How to Get into Birding
December 18, 2006:
First step, you need to need to identify why you want to start bird watching. There are three different schools of thought on this:
1) You like to collect things. "Listing" is keeping a list of species of birds you've seen and is a very rewarding hobby. A lister generally spends a lot of time at birding hotspots alone or with groups in order to add to his or her list. A lister is mostly interested in identification techniques, because if you can't identify the bird, you can't list it.
2) You like to get out and see nature. This type of bird watcher usually wants to take up birding as an addition to a hobby they have already, such as hiking or camping. A nature birder is more likely to join birding organizations that specialize in nature conservation, like the Audubon Society. Nature birders usually list, but not as seriously as listers.
3) You just want something to do to get you out of the house, or you just like birds in general. This type of birder will only go out with groups and will probably never organize their own outing.
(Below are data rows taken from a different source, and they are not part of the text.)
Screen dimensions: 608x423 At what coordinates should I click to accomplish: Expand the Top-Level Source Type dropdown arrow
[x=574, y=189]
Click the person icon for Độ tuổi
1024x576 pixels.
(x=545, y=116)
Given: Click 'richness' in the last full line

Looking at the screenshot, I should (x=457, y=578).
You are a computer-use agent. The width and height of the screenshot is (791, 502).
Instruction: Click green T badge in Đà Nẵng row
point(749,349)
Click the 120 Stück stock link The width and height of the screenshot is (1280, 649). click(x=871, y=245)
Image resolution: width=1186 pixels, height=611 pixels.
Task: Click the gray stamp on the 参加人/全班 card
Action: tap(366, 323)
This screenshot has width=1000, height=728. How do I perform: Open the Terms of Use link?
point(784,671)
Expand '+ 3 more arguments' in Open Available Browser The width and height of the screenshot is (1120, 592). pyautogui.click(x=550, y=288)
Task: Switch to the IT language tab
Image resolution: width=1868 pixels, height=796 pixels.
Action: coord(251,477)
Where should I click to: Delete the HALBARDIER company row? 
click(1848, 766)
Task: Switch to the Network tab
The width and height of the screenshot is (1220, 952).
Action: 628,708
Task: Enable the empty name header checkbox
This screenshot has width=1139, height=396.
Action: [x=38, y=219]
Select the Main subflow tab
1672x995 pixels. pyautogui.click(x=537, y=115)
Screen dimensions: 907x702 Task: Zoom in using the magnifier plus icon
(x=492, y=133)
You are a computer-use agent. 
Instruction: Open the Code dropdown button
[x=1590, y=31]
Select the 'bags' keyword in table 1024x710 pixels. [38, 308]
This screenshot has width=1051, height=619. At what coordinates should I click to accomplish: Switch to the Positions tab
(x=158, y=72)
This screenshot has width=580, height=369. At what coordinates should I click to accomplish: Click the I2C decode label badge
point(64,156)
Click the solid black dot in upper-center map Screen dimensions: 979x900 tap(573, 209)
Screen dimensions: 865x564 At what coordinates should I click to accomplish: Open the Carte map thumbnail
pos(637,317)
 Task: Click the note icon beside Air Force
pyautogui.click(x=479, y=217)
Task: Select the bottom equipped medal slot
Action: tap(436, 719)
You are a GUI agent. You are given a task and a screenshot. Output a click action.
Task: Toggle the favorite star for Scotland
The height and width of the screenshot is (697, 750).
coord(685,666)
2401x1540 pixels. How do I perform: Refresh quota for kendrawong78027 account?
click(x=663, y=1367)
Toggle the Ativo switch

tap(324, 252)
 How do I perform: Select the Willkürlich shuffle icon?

They will probably never use a field guide and leave the identification up to the experts. Many spouses of birders from the other two categories fall into this one. These casual birders will probably never keep a list of what they've seen, but will still get excited at seeing colorful or unusual birds while out in the field.
Now that you know how much effort you're going to put into birding, it's time to look at equipment. As with all hobbies, you want to start out cheap and trade up as your excitement for the hobby continues. At the very least, you'll need two things if you'll be birding alone: a pair of binoculars and a field guide.
When you first start out, any cheap $10 pair of binoculars between 7 and 10 times magnification will do. You're probably not going to know where to look for the finer details of the bird to identify it anyway. It's a good idea to practice with these binoculars. Many beginners get frustrated because they can never get the bird into the sights of their binoculars before they fly off. When you get your binoculars, find a spot in the distance, and practice quickly trying to locate and focus on the spot. Then choose another spot and repeat. This practice will alleviate a lot of frustration your first time out.
When you're ready to move up, decent birding binoculars are a little bigger. The general rule of thumb is that you want the objective lens to be 5 times the magnification for optimal clarity. So if you have 10 times magnification, you'll want 50mm lenses (e.g. 10x50), for 7 times magnification, you'll want at least 35mm lenses (7x35), etc. These will be your mid-level binoculars that any amateur birder would be happy using.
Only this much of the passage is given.